The problem is to prove that
$$\sin 20^\circ \, \sin 40^\circ \, \sin 60^\circ \, \sin 80^\circ =\frac{3}{16}$$
All my attempts were to get them in $\sin (2A)$ form after eliminating $\sin 60^\circ$ in both sides.

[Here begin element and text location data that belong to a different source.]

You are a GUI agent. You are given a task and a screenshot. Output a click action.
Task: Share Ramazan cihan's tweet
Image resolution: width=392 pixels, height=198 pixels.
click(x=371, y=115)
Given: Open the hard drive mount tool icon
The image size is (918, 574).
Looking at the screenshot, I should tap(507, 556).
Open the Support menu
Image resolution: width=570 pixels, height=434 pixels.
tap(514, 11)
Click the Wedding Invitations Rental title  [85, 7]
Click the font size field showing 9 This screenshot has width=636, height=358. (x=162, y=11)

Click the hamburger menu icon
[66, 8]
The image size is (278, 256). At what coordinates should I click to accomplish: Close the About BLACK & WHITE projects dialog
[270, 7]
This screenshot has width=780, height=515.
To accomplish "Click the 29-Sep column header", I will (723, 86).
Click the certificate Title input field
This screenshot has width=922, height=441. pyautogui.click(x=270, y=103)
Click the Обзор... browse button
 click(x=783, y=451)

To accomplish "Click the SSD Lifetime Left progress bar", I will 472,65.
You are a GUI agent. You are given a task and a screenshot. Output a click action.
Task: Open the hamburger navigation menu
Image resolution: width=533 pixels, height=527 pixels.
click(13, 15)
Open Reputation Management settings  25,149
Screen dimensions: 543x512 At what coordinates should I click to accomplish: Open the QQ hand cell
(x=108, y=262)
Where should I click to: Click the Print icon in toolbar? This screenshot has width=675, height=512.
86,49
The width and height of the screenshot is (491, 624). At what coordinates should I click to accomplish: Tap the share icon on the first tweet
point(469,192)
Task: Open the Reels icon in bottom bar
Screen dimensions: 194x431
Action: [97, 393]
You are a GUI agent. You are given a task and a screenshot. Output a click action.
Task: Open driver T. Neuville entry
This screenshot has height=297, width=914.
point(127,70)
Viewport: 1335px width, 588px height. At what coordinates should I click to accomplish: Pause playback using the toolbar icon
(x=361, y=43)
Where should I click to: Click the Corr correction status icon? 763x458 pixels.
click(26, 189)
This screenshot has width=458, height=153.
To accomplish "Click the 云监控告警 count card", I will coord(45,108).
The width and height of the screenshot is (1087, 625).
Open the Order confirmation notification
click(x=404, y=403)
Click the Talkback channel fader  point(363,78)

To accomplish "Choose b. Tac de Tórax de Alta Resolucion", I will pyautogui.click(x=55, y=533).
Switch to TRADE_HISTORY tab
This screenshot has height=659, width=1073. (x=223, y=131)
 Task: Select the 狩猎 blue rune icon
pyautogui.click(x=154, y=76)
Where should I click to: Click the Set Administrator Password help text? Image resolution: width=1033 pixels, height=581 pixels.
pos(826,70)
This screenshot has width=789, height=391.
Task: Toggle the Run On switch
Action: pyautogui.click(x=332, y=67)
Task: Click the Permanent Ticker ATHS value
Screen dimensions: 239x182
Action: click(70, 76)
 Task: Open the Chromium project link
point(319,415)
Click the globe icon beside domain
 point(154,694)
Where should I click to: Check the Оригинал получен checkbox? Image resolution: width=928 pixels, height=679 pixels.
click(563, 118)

Unfortunately, all these attempts were futile.
Any hints are welcomed.
Denote $Q = \sin 20 \sin 40 \sin 60 \sin 80$. Observe first that
\begin{align} \sin 60 & = \sin (20+40) \\ & = \sin 20 \cos 40 + \cos 20 \sin 40 \\ & = \sin 20 (2\cos^2 20 - 1) + \cos 20 (2 \sin 20 \cos 20) \\ & = (4\cos^2 20 - 1) \sin 20 \end{align}
We can now write
\begin{align} Q & = \sin 20 \sin (60-20) \sin 60 \sin (60+20) \\ & = \sin 20 (\sin 60 \cos 20 - \cos 60 \sin 20) \sin 60 (\sin 60 \cos 20 + \cos 60 \sin 20) \\ & = \sin 20 \sin 60 (\sin^2 60 \cos^2 20 - \cos^2 60 \sin^2 20) \\ & = \sin 20 \sin 60 \frac{3\cos^2 20 - \sin^2 20}{4} \\ & = \sin 20 \sin 60 \frac{4\cos^2 20 - 1}{4} \\ & = \sin 60 \frac{(4\cos^2 20 - 1)\sin 20}{4} \\ & = \sin 60 \frac{\sin 60}{4} \\ & = \frac{\sin^2 60}{4} = \frac{3}{16} \end{align}
HINT:
Using Prove $ \sin(A+B)\sin(A-B)=\sin^2A-\sin^2B $,
$$\sin(60^\circ-x)\cdot\sin x\sin(60^\circ+x)=\sin x[\sin^2120^\circ-\sin^2x]=\dfrac{3\sin x-4\sin^3x}4$$
$$\implies4\sin(60^\circ-x)\cdot\sin x\sin(60^\circ+x)=\sin3x$$
Set $x=20^\circ$
Hint:
Use the so-called Morrie's law :
$\cos(20°)\cos(40°)\cos(80°)=1/8$
and
$\sin(20°)\sin(40°)\sin(80°)=\dfrac{\sqrt{3}}{8}$.
We have:
$\sin20^{\circ} = \sin(30^\circ - 10^\circ)= \frac{1}{2}\cos10^\circ - \frac{\sqrt{3}}{2}\sin10^\circ$
$\sin40^{\circ} = \sin(30^\circ + 10^\circ)= \frac{1}{2}\cos10^\circ + \frac{\sqrt{3}}{2}\sin10^\circ$
$\sin 60^\circ = \frac{\sqrt{3}}{2}$
$\sin80^\circ =\cos 10^\circ$
Therefore,
$A = \sin20^\circ \sin40^\circ \sin60^\circ \sin80^\circ = \frac{\sqrt{3}}{2} \left((\cos10^\circ )^2 - \frac{3}{4} \right)\cos10^\circ$
Moreover :
$ \cos30^\circ = 4(\cos10^\circ )^3 - 3\cos 10^\circ$, from this cubic equation we find out the value of $cos10^\circ$, and then plug it to the expression of $A$ we will get the answer.